Viewing PDEs as maps between function spaces My lecturer remarked the other day that studying PDEs essentially boils down to finding a map between function spaces, and the existance and uniqueness of a solution essentially depends on if this map is surjective and injective, respectively. I didn't get a chance to ask him to elaborate, so let me see if I got the idea right: 
Take a PDE of order $k$ in $\mathbb{R}^n$
$$F(\partial^{k}u,\partial^{k-1}u,...,u,x) = 0$$
with initial conditions 
$$u = \phi ,\text{ on a surface }S \subset \mathbb{R}^n$$
Then essentially, $F$ is a function in some space, say $B_1$ ,and $u$ is a function in a different space $B_2$. So if there is no surjective map from $B_1$ to $B_2$, then there can't be a solution $u$ that satifies the above PDE?  
So hypothetically if we for some spaces $B_1,B_2$ could show that there exist a map $M:B_1 \rightarrow B_2$ that is surjective, then we have proved that a solution exists?
Is this (reasonably) correct?
 A: 
studying PDEs essentially boils down to finding a map between function spaces, and the existance and uniqueness of a solution essentially depends on if this map is surjective and injective, respectively

It really doesn't boil down to that. If you take a brief look of Gilbarg and Trudinger's elliptic PDE book, you will see that most of it is not about maps between  Banach spaces or Hilbert spaces. Or, to pick up another book, Partial Differential Equations by Evans, with emphasis by the author:  

PDE theory is not a branch of functional analysis. Whereas certain classes of equations can profitably be viewed as generating abstract operators between Banach spaces, the insistence  on an overly abstract viewpoint, and consequent ignoring of deep calculus and measure theoretic estimates, is ultimately limiting. 

As for your question: 

Then essentially, $F$ is a function in some space, say $B_1$ ,and $u$ is a function in a different space $B_2$. So if there is no surjective map from $B_1$ to $B_2$, then there can't be a solution $u$ that satifies the above PDE?  

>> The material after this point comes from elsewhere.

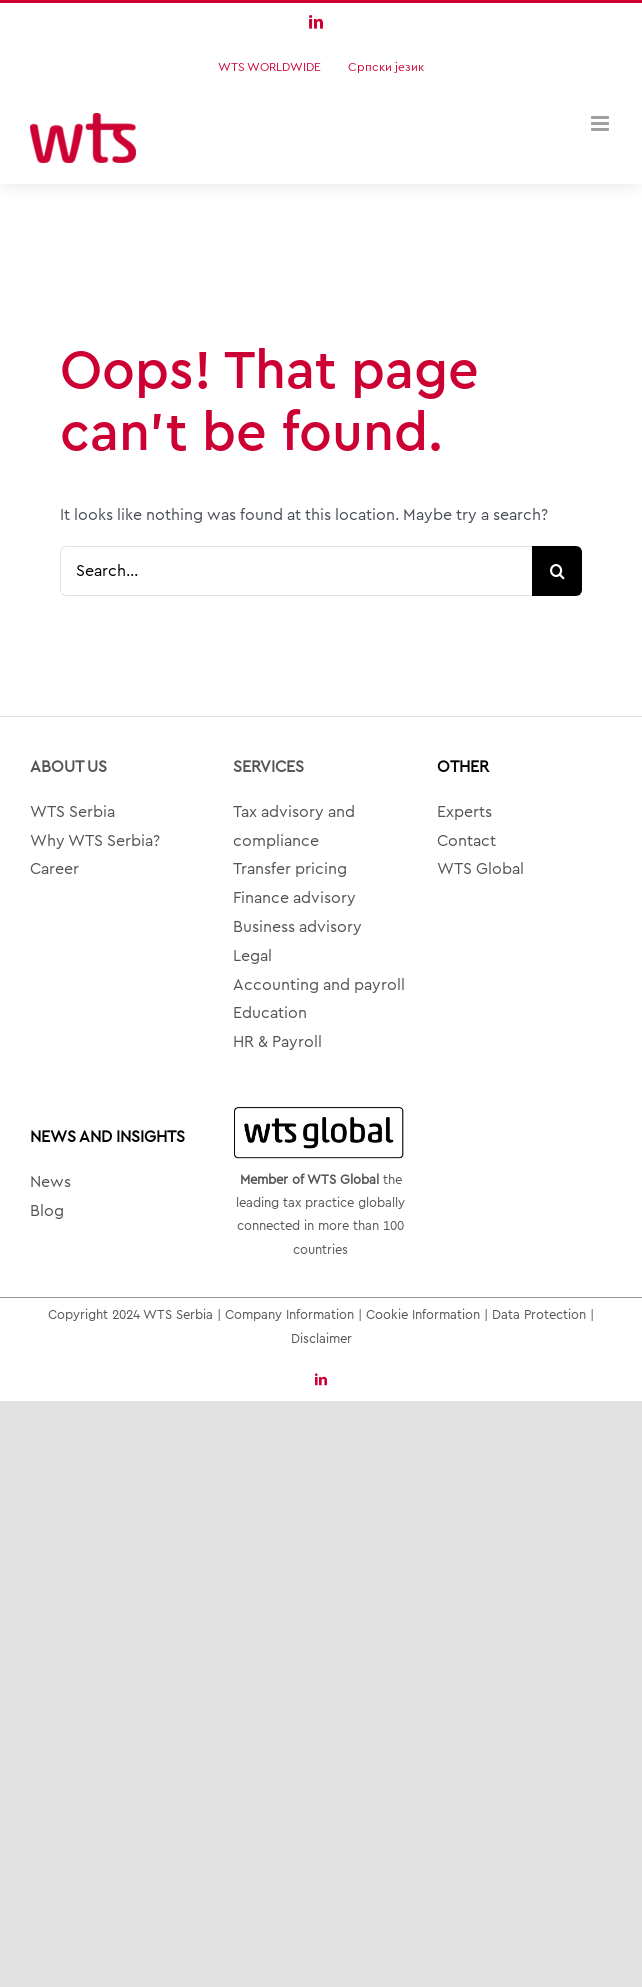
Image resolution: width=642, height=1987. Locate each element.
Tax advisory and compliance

This is false and frankly, makes very little sense. The placement of $F$ and $u$ is wrong. Moreover, the lack of a surjective map does not mean there is no solution for a specific right-hand side.   

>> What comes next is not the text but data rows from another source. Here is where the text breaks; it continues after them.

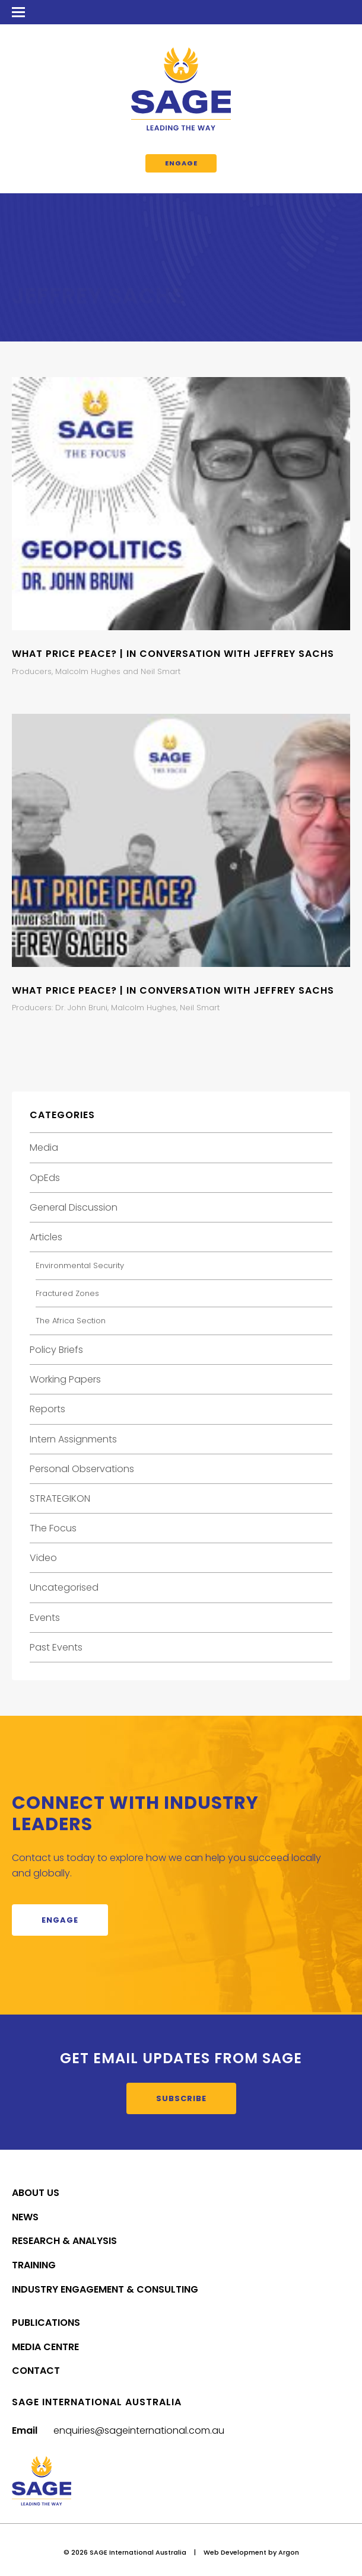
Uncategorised (64, 1587)
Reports (47, 1409)
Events (45, 1617)
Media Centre (45, 2347)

So hypothetically if we for some spaces $B_1,B_2$ could show that there exist a map $M:B_1 \rightarrow B_2$ that is surjective, then we have proved that a solution exists?

Also false. The existence of some surjective map $M:B_1\to B_2$ between Banach spaces does not prove anything about the existence of solution to a PDE. Existence would follow if this map was actually an application of the differential operator in the left hand side of the PDE.